Practitioner summary “Should PCAOB Disciplinary Proceedings Be Made Public? Evidence from Sanctions against a Big 4 Auditor”

Carol Callaway Dee,Ayalew Lulseged,and Tianming Zhang
Current Issues in Auditing, Volume 6, Issue 2, pp. 18-24

In our paper “Client Stock Market Reaction to PCAOB Sanctions against a Big 4 Auditor” (Dee et al. 2011), we examine stock price effects for clients of a Big 4 audit firm when news of sanctions imposed by the PCAOB against the audit firm was made public. These PCAOB penalties were the first against a Big 4 auditor, and they revealed information about quality-control problems at the audit firm that were not publicly known until the sanctions were announced. Our analysis of stock prices suggests that investors in clients of the penalized Big 4 firm reevaluated their perceptions of the quality of the firm’s audit work after learning of the sanctions. The negative stock price effects for the firm’s clients were consistent with investors inferring that the financial statements were of lower quality. In the paper, we conclude that investors find information about PCAOB sanctions against audit firms to be relevant in assessing audit quality and use that information in setting stock prices for audit firms’ clients.
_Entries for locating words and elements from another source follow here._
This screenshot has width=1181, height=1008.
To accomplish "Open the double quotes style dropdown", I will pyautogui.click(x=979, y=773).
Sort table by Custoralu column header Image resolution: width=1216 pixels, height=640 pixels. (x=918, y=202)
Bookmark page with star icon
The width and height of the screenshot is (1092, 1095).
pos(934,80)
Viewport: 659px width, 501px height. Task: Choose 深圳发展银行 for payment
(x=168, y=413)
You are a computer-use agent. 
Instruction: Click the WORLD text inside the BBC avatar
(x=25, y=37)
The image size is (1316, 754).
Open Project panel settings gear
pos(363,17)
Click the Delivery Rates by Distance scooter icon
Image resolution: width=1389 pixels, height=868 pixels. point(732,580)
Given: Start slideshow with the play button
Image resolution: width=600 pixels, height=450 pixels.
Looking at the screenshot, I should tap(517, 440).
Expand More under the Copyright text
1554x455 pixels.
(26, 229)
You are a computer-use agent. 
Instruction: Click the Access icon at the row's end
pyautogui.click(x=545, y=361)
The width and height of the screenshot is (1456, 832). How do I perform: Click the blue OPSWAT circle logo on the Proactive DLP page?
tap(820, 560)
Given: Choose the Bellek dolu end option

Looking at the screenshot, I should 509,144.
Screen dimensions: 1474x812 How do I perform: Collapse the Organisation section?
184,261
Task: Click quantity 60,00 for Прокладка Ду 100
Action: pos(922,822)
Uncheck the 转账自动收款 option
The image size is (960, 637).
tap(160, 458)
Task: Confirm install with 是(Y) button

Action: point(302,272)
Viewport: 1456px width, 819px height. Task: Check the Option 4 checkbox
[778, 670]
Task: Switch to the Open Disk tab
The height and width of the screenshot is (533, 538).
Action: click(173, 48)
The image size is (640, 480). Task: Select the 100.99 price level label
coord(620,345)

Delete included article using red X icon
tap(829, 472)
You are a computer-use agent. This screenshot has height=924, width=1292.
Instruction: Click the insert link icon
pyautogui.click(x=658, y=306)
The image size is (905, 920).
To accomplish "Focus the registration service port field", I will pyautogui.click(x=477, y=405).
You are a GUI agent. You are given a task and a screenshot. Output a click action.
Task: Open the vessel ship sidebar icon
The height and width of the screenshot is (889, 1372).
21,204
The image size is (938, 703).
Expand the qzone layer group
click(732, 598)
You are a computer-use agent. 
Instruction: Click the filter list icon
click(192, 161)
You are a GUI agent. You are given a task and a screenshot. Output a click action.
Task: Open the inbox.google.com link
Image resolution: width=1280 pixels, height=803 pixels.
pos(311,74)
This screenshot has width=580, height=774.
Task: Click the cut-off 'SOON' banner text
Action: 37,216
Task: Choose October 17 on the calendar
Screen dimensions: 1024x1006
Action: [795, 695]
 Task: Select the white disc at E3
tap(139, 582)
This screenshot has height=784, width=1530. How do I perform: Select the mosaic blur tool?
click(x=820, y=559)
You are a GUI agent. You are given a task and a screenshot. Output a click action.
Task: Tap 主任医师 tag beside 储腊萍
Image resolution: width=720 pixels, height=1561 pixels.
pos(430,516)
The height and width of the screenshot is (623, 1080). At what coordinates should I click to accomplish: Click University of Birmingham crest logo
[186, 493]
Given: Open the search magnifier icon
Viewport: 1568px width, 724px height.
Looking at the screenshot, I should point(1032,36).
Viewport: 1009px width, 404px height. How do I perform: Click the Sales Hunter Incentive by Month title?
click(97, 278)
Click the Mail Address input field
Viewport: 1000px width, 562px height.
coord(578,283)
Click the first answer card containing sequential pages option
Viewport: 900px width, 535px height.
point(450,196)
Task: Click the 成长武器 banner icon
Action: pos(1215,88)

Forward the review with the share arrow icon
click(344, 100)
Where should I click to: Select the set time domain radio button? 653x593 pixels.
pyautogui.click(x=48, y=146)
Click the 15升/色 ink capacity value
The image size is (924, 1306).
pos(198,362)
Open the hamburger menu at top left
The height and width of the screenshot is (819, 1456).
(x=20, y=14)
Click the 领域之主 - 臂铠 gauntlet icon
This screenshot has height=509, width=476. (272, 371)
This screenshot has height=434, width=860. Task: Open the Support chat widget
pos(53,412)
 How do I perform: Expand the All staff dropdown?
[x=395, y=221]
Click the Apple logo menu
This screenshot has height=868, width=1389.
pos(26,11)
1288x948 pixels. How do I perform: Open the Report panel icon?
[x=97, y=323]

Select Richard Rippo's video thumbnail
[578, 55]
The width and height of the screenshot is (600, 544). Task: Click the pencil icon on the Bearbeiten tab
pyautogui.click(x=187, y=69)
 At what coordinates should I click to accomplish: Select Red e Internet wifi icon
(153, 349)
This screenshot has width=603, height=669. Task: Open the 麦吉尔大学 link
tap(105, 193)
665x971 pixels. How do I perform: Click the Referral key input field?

This finding has relevance for the debate on the proposed legislation in Congress (H.R. 3503), which would allow the PCAOB to disclose proceedings against auditors before the investigations are concluded. Our results suggest that, although investors may find early disclosure of this information useful, public disclosure of Board disciplinary proceedings before they are completed could unfairly harm an audit firm’s reputation if the firm is ultimately vindicated of wrongdoing.